(Records for locating displayed items)
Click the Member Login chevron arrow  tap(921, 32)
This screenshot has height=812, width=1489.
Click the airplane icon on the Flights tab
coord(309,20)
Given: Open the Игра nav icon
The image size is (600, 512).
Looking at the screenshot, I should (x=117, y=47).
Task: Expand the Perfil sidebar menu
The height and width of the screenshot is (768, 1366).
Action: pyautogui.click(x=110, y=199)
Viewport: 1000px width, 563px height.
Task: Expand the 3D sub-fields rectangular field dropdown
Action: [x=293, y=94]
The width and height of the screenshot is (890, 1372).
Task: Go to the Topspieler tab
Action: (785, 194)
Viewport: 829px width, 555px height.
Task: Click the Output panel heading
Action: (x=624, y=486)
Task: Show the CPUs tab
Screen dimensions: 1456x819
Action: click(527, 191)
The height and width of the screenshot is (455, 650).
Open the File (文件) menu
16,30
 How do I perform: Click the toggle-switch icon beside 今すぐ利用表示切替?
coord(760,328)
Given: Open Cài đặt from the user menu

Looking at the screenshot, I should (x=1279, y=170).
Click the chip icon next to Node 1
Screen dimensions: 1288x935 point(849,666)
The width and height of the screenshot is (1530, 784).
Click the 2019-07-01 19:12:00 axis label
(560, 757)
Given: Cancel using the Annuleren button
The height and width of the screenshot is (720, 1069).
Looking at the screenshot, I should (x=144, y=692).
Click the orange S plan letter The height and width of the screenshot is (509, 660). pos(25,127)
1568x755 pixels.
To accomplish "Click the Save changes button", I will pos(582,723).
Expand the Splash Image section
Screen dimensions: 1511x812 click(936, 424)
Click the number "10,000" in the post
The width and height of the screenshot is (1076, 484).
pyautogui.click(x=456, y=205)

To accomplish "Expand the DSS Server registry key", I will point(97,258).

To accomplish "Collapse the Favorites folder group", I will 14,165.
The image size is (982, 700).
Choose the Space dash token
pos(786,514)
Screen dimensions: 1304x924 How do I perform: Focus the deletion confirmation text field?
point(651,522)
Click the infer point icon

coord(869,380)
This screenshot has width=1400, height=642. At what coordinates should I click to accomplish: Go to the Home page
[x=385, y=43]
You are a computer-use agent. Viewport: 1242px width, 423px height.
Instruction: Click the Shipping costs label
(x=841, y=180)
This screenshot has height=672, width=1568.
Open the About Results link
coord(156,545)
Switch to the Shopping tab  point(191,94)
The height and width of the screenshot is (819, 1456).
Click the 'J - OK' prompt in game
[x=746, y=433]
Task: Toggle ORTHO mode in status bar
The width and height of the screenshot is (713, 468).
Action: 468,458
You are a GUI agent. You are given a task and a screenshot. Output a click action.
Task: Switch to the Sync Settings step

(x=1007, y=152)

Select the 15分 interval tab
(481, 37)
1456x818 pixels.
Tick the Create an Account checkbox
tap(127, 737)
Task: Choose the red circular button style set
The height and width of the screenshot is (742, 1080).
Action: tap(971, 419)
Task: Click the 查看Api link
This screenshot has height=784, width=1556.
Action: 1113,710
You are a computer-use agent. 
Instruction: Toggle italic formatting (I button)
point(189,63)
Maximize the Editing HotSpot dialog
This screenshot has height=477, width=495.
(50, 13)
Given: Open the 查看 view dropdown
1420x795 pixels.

* **DIRECTIVE**
Please repeat all of the material above, switching every instance of "Instruction" to "Command" and leaving everything else unchanged.

* **SOLUTION FOR THIS TASK**
Click the Member Login chevron arrow  tap(921, 32)
This screenshot has height=812, width=1489.
Click the airplane icon on the Flights tab
coord(309,20)
Given: Open the Игра nav icon
The image size is (600, 512).
Looking at the screenshot, I should (x=117, y=47).
Task: Expand the Perfil sidebar menu
The height and width of the screenshot is (768, 1366).
Action: pyautogui.click(x=110, y=199)
Viewport: 1000px width, 563px height.
Task: Expand the 3D sub-fields rectangular field dropdown
Action: [x=293, y=94]
The width and height of the screenshot is (890, 1372).
Task: Go to the Topspieler tab
Action: (785, 194)
Viewport: 829px width, 555px height.
Task: Click the Output panel heading
Action: (x=624, y=486)
Task: Show the CPUs tab
Screen dimensions: 1456x819
Action: click(527, 191)
The height and width of the screenshot is (455, 650).
Open the File (文件) menu
16,30
 How do I perform: Click the toggle-switch icon beside 今すぐ利用表示切替?
coord(760,328)
Given: Open Cài đặt from the user menu

Looking at the screenshot, I should (x=1279, y=170).
Click the chip icon next to Node 1
Screen dimensions: 1288x935 point(849,666)
The width and height of the screenshot is (1530, 784).
Click the 2019-07-01 19:12:00 axis label
(560, 757)
Given: Cancel using the Annuleren button
The height and width of the screenshot is (720, 1069).
Looking at the screenshot, I should (x=144, y=692).
Click the orange S plan letter The height and width of the screenshot is (509, 660). pos(25,127)
1568x755 pixels.
To accomplish "Click the Save changes button", I will pos(582,723).
Expand the Splash Image section
Screen dimensions: 1511x812 click(936, 424)
Click the number "10,000" in the post
The width and height of the screenshot is (1076, 484).
pyautogui.click(x=456, y=205)

To accomplish "Expand the DSS Server registry key", I will point(97,258).

To accomplish "Collapse the Favorites folder group", I will 14,165.
The image size is (982, 700).
Choose the Space dash token
pos(786,514)
Screen dimensions: 1304x924 How do I perform: Focus the deletion confirmation text field?
point(651,522)
Click the infer point icon

coord(869,380)
This screenshot has width=1400, height=642. At what coordinates should I click to accomplish: Go to the Home page
[x=385, y=43]
You are a computer-use agent. Viewport: 1242px width, 423px height.
Command: Click the Shipping costs label
(x=841, y=180)
This screenshot has height=672, width=1568.
Open the About Results link
coord(156,545)
Switch to the Shopping tab  point(191,94)
The height and width of the screenshot is (819, 1456).
Click the 'J - OK' prompt in game
[x=746, y=433]
Task: Toggle ORTHO mode in status bar
The width and height of the screenshot is (713, 468).
Action: 468,458
You are a GUI agent. You are given a task and a screenshot. Output a click action.
Task: Switch to the Sync Settings step

(x=1007, y=152)

Select the 15分 interval tab
(481, 37)
1456x818 pixels.
Tick the Create an Account checkbox
tap(127, 737)
Task: Choose the red circular button style set
The height and width of the screenshot is (742, 1080).
Action: tap(971, 419)
Task: Click the 查看Api link
This screenshot has height=784, width=1556.
Action: 1113,710
You are a computer-use agent. 
Command: Toggle italic formatting (I button)
point(189,63)
Maximize the Editing HotSpot dialog
This screenshot has height=477, width=495.
(50, 13)
Given: Open the 查看 view dropdown
1420x795 pixels.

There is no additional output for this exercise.